Re: [PATCH 09/11] KVM: guest_memfd: Add interface for populating gmem pages with user data

Isaku Yamahata <isaku.yamahata@xxxxxxxxx> · Tue, 23 Apr 2024 16:50:13 -0700

On Thu, Apr 04, 2024 at 02:50:31PM -0400,
Paolo Bonzini <pbonzini@xxxxxxxxxx> wrote:

> During guest run-time, kvm_arch_gmem_prepare() is issued as needed to
> prepare newly-allocated gmem pages prior to mapping them into the guest.
> In the case of SEV-SNP, this mainly involves setting the pages to
> private in the RMP table.
> 
> However, for the GPA ranges comprising the initial guest payload, which
> are encrypted/measured prior to starting the guest, the gmem pages need
> to be accessed prior to setting them to private in the RMP table so they
> can be initialized with the userspace-provided data. Additionally, an
> SNP firmware call is needed afterward to encrypt them in-place and
> measure the contents into the guest's launch digest.
> 
> While it is possible to bypass the kvm_arch_gmem_prepare() hooks so that
> this handling can be done in an open-coded/vendor-specific manner, this
> may expose more gmem-internal state/dependencies to external callers
> than necessary. Try to avoid this by implementing an interface that
> tries to handle as much of the common functionality inside gmem as
> possible, while also making it generic enough to potentially be
> usable/extensible for TDX as well.

I explored how TDX will use this hook.  However, it resulted in not using this
hook, and instead used kvm_tdp_mmu_get_walk() with a twist.  The patch is below.

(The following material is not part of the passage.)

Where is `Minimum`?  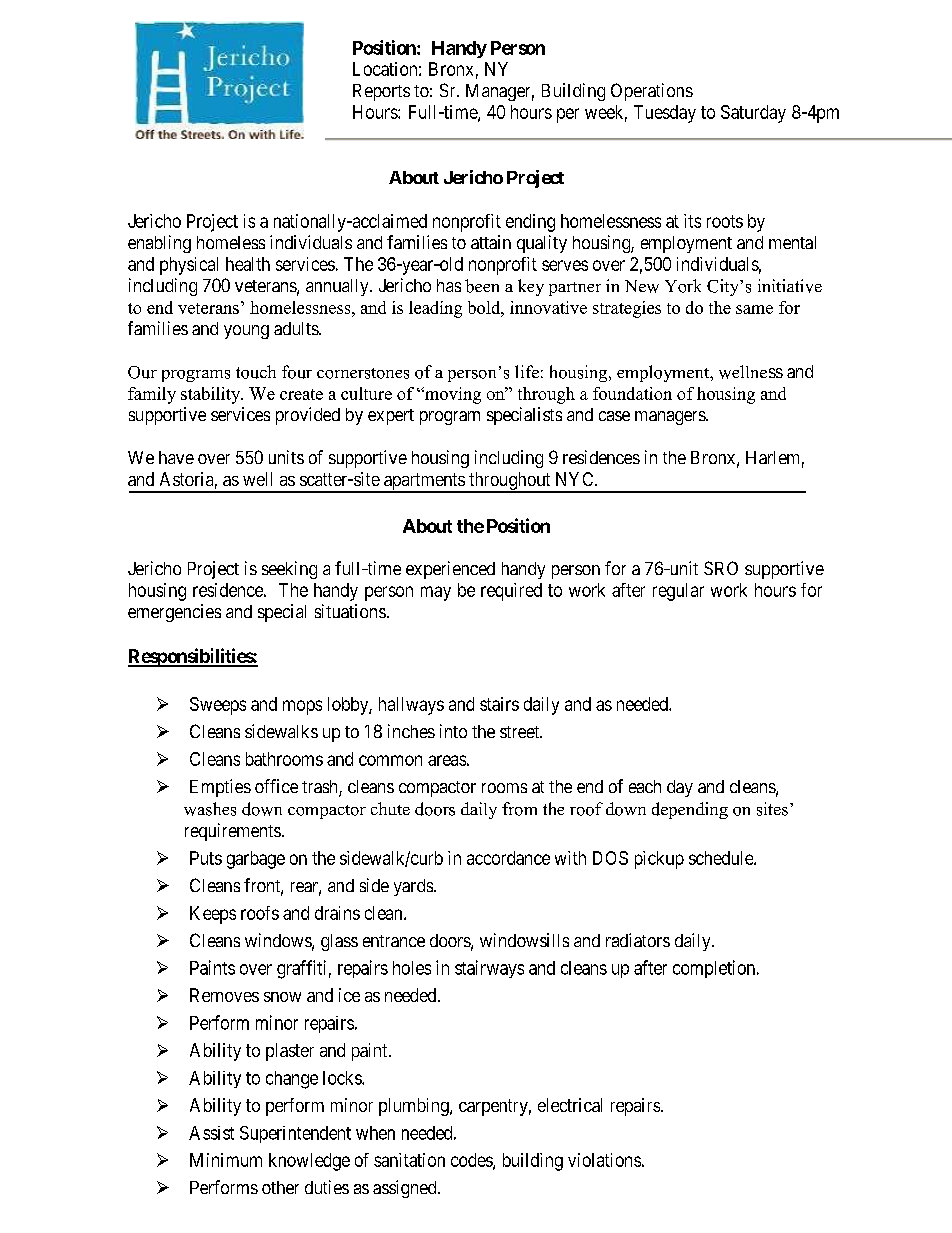
Minimum is located at coordinates (226, 1160).
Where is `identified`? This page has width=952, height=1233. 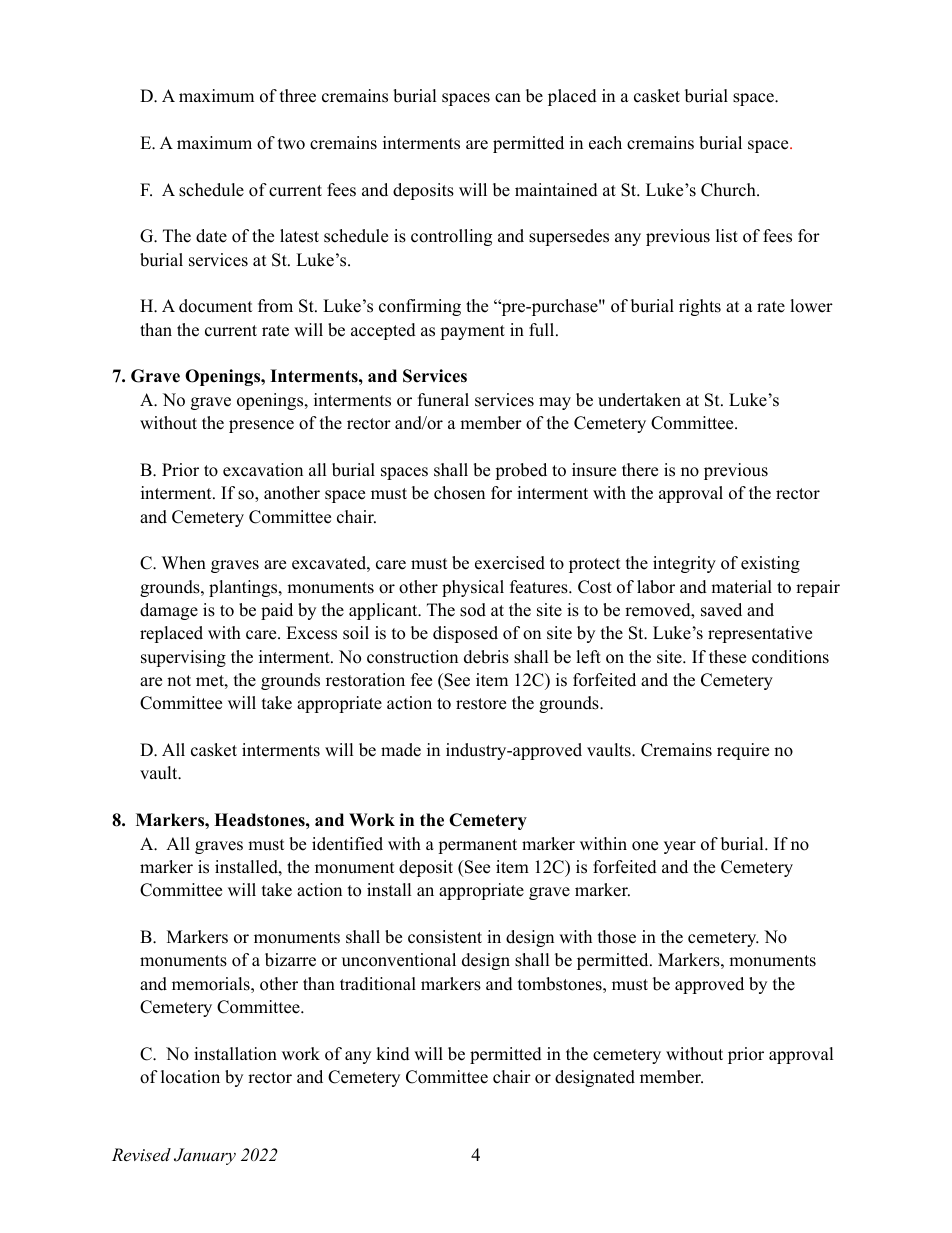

Because SEV-SNP manages the RMP that is not tied to NPT directly, SEV-SNP can
ignore TDP MMU page tables when updating RMP.
On the other hand, TDX essentially updates Secure-EPT when it adds a page to
the guest by TDH.MEM.PAGE.ADD().  It needs to protect KVM TDP MMU page tables
with mmu_lock, not guest memfd file mapping with invalidate_lock.  The hook
doesn't apply to TDX well.  The resulted KVM_TDX_INIT_MEM_REGION logic is as
follows.

  get_user_pages_fast(source addr)
  read_lock(mmu_lock)
  kvm_tdp_mmu_get_walk_private_pfn(vcpu, gpa, &pfn);
  if the page table doesn't map gpa, error.
  TDH.MEM.PAGE.ADD()
  TDH.MR.EXTEND()
  read_unlock(mmu_lock)
  put_page()


>From 7d4024049b51969a2431805c2117992fc7ec0981 Mon Sep 17 00:00:00 2001
Message-ID: <7d4024049b51969a2431805c2117992fc7ec0981.1713913379.git.isaku.yamahata@xxxxxxxxx>
In-Reply-To: <cover.1713913379.git.isaku.yamahata@xxxxxxxxx>
References: <cover.1713913379.git.isaku.yamahata@xxxxxxxxx>
From: Isaku Yamahata <isaku.yamahata@xxxxxxxxx>
Date: Tue, 23 Apr 2024 11:33:44 -0700
Subject: [PATCH] KVM: x86/tdp_mmu: Add a helper function to walk down the TDP MMU

KVM_TDX_INIT_MEM_REGION needs to check if the given GFN is already
populated.  Add wrapping logic to kvm_tdp_mmu_get_walk() to export it.

Alternatives are as follows.  Choose the approach of this patch as the
least intrusive change.
- Refactor kvm page fault handler.  Populating part and unlock function.
  The page fault handler to populate with keeping lock, TDH.MEM.PAGE.ADD(),
  unlock.
- Add a callback function to struct kvm_page_fault and call it
  after the page fault handler before unlocking mmu_lock and releasing PFN.

Based on the feedback of
https://lore.kernel.org/kvm/ZfBkle1eZFfjPI8l@xxxxxxxxxx/
https://lore.kernel.org/kvm/Zh8DHbb8FzoVErgX@xxxxxxxxxx/

Signed-off-by: Isaku Yamahata <isaku.yamahata@xxxxxxxxx>
---
 arch/x86/kvm/mmu.h         |  3 +++
 arch/x86/kvm/mmu/tdp_mmu.c | 44 ++++++++++++++++++++++++++++++++------
 2 files changed, 40 insertions(+), 7 deletions(-)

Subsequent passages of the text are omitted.